▶ **PASSAGE GIVEN**

━━━━━━━━━━━━━━━━━━━━

0

I want to compare two text files in Python, and return the lines that are different. My attempt uses difflib, but I'm open to other suggestions. I need to get the lines that are different, as well as the lines that appear in one file but not the other. Order is somewhat important, but if a good solution exists that doesn't take order into consideration, I can let go of that.

The problem is that one file has lines that have multiple trailing characters \t and \n, while the other doesn't; I don't want to consider that as a difference. For other files, the first file has only \n and the other files has \t characters at the end. The lines contain elements that are separated by tabs or spaces, so those are important; I just don't care for the trailing characters \t and \n.

My solution:

from difflib import Differ

with open(file_path) as actual:
    with open(test_file_path) as test:
        differ = Differ()

        for line in differ.compare(actual.readlines(), test.readlines()):
            if line.startswith('-'):
                log.error('EXPECTED:  {}'.format(line[2:]))
            if line.startswith('+'):
                log.error('TEST FILE: {}'.format(line[2:]))

━━━━━━━━━━━━━━━━━━━━

▶ **RECORDED INFORMATION**
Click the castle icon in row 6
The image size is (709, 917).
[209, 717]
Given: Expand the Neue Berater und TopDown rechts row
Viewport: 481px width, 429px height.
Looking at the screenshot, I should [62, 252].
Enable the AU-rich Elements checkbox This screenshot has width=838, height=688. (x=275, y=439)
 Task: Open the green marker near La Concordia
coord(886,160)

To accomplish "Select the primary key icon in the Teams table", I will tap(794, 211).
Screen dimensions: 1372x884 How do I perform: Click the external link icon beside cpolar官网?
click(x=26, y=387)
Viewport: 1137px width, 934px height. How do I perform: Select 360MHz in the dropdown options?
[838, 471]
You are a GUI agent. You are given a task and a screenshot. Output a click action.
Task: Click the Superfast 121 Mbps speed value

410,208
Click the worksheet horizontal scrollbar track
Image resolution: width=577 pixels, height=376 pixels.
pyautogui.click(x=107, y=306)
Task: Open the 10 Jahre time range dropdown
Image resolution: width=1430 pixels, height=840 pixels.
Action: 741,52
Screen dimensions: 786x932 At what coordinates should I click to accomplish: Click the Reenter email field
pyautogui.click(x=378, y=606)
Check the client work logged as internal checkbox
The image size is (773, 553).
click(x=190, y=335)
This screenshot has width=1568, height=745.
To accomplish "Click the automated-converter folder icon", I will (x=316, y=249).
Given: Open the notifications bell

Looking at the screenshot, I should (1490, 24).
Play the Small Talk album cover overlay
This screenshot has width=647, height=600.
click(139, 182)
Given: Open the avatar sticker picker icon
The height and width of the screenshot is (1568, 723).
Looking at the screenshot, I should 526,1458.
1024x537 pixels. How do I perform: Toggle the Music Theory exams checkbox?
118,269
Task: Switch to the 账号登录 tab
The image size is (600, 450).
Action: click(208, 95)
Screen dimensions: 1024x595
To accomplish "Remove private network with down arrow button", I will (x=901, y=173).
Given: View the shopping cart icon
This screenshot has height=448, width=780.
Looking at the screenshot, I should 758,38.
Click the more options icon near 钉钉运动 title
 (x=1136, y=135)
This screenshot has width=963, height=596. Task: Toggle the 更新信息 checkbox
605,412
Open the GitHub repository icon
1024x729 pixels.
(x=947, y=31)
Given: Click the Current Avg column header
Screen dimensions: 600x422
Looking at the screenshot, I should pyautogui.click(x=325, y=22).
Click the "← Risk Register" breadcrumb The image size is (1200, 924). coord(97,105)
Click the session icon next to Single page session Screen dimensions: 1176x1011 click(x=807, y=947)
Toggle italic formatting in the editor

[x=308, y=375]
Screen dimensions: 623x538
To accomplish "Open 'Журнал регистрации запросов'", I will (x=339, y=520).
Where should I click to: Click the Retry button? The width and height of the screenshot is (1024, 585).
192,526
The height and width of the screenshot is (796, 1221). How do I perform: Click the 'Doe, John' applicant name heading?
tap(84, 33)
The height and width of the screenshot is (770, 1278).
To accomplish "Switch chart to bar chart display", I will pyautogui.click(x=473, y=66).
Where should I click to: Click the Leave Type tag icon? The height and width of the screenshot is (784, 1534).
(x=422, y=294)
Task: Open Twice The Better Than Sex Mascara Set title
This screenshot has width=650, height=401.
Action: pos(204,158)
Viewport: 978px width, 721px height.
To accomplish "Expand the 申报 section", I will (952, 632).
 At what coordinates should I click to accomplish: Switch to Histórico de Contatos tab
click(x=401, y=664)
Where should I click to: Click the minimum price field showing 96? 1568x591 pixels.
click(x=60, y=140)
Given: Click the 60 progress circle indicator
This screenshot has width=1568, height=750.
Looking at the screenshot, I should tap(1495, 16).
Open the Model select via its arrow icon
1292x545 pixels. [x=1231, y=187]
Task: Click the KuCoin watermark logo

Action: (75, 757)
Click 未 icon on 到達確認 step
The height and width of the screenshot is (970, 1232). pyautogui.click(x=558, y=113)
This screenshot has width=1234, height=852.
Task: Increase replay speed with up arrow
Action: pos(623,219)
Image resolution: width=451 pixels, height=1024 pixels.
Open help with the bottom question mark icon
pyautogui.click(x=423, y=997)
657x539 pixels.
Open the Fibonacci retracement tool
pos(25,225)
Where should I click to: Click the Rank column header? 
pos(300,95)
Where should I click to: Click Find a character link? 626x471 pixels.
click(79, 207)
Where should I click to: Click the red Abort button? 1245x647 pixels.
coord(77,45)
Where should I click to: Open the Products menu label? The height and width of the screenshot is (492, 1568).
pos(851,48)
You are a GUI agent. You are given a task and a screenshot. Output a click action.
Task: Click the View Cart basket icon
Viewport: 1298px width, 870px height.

━━━━━━━━━━━━━━━━━━━━

▶ **EXERCISE INSTRUCTIONS**
**a)** Copy out the entire post on comparing two text files in Python, word for word.
**b)** In the records, repeat everything from the line containing "The height and width of the screenshot is (796, 1221)." down to the line containing "will (952, 632).", with both of those lines included and nothing altered.
The post and the records are separate, unrelated material.

▶ **ANSWERS PROVIDED**
**a)**
0

I want to compare two text files in Python, and return the lines that are different. My attempt uses difflib, but I'm open to other suggestions. I need to get the lines that are different, as well as the lines that appear in one file but not the other. Order is somewhat important, but if a good solution exists that doesn't take order into consideration, I can let go of that.

The problem is that one file has lines that have multiple trailing characters \t and \n, while the other doesn't; I don't want to consider that as a difference. For other files, the first file has only \n and the other files has \t characters at the end. The lines contain elements that are separated by tabs or spaces, so those are important; I just don't care for the trailing characters \t and \n.

My solution:

from difflib import Differ

with open(file_path) as actual:
    with open(test_file_path) as test:
        differ = Differ()

        for line in differ.compare(actual.readlines(), test.readlines()):
            if line.startswith('-'):
                log.error('EXPECTED:  {}'.format(line[2:]))
            if line.startswith('+'):
                log.error('TEST FILE: {}'.format(line[2:]))

**b)**
The height and width of the screenshot is (796, 1221). How do I perform: Click the 'Doe, John' applicant name heading?
tap(84, 33)
The height and width of the screenshot is (770, 1278).
To accomplish "Switch chart to bar chart display", I will pyautogui.click(x=473, y=66).
Where should I click to: Click the Leave Type tag icon? The height and width of the screenshot is (784, 1534).
(x=422, y=294)
Task: Open Twice The Better Than Sex Mascara Set title
This screenshot has width=650, height=401.
Action: pos(204,158)
Viewport: 978px width, 721px height.
To accomplish "Expand the 申报 section", I will (952, 632).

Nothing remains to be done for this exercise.